Jorge Lacão sublinhou que o PS se empenhou em “reforçar a transparência dos que ocupam os titulares de cargos políticos”, nomeadamente ao propor que a declaração de património e rendimentos abrangesse os altos cargos das administrações públicas, ou ao propor a criação de um registo que permitisse maior transparência junto do Tribunal Constitucional, ou a atribuição da competência à administração fiscal para averiguar as desconformidades de património, mas que o PSD e o CDS rejeitaram todas essas propostas.

Já antes, o PCP e o BE, que há três anos estiveram ao lado da maioria na votação da proposta, tinham dito que o destino do projeto de lei era certo: o chumbo do TC.

“O projeto da maioria tem a lógica de bater com a cabeça nas paredes”, disse o deputado comunista António Filipe, acrescentando que a maioria estava a insistir numa “ladainha” que só “inquinava novamente o processo legislativo”, transmitindo uma mensagem clara aos portugueses: “Aquilo que os cidadãos vão dizer [quando o TC voltar a chumbar o diploma] é que os senhores fizeram de propósito”. E o deputado bloquista Luís Fazenda deixou a machadada final: “Será um ato falhado e, consequentemente, um ato a mais para a desconfiança dos cidadãos nas nossas instituições”.

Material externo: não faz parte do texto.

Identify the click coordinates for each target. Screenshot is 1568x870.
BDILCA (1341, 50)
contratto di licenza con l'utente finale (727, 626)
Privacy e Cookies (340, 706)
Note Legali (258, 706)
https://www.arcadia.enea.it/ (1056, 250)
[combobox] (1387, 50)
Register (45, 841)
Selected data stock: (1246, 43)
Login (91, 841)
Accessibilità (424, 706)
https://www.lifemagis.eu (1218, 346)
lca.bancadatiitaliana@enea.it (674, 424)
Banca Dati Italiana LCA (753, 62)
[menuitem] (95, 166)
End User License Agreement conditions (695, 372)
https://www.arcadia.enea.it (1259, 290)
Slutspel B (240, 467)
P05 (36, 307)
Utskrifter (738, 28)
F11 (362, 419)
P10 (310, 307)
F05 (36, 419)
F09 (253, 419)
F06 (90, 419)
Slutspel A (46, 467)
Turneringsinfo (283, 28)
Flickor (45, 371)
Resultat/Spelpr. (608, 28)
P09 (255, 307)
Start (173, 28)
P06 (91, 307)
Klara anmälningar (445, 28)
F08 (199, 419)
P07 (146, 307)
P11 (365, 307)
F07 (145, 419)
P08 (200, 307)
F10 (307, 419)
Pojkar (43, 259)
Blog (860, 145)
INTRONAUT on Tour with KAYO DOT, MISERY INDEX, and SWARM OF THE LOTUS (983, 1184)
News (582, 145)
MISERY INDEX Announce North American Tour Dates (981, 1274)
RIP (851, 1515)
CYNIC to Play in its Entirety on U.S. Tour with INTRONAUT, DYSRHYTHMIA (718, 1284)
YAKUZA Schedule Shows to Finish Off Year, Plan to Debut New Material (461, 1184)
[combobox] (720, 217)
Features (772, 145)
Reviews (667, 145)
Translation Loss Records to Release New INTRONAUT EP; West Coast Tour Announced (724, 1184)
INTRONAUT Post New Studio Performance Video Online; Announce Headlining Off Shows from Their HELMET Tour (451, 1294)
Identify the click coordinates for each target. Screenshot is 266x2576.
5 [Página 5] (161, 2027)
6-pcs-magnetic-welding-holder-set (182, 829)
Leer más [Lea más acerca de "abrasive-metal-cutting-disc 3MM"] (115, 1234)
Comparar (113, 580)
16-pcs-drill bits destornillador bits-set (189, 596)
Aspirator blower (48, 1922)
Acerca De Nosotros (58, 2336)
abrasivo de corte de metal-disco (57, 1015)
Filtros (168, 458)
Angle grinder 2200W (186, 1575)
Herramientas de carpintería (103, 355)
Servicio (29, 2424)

Os projetos da oposição foram todos chumbados, tendo obtido apenas os votos favoráveis dos próprios. Um dos projetos do Bloco de Esquerda, sobre reforço da transparência dos titulares de cargos políticos, foi rejeitado com os votos contra de PSD, CDS e PS e a abstenção do PCP, enquanto o segundo diploma dos bloquistas, por prever a criação de uma Entidade da Transparência teve o voto contra do PCP. O projeto de lei do PCP foi chumbado pela maioria e PS, mas teve a abstenção do Bloco de Esquerda. Já o projeto de lei do PS, que o deputado Jorge Lacão fez questão de que fosse votado artigo a artigo, mereceu a abstenção do PCP e BE.

Depois da aprovação na especialidade, o projeto de lei agora chamado de “enriquecimento injustificado” segue para o plenário do Parlamento para aprovação final global e vai depois parar às mãos do Presidente da República para promulgação. Mas antes disso, o caminho mais provável é que Cavaco Silva remeta o documento para fiscalização preventiva do TC, à semelhança do que fez em 2012, deixando o assunto nas mãos dos juízes do Ratton, que dará o veredito final. Afinal, criminalizar o enriquecimento injustificado é ou não conforme a Constituição?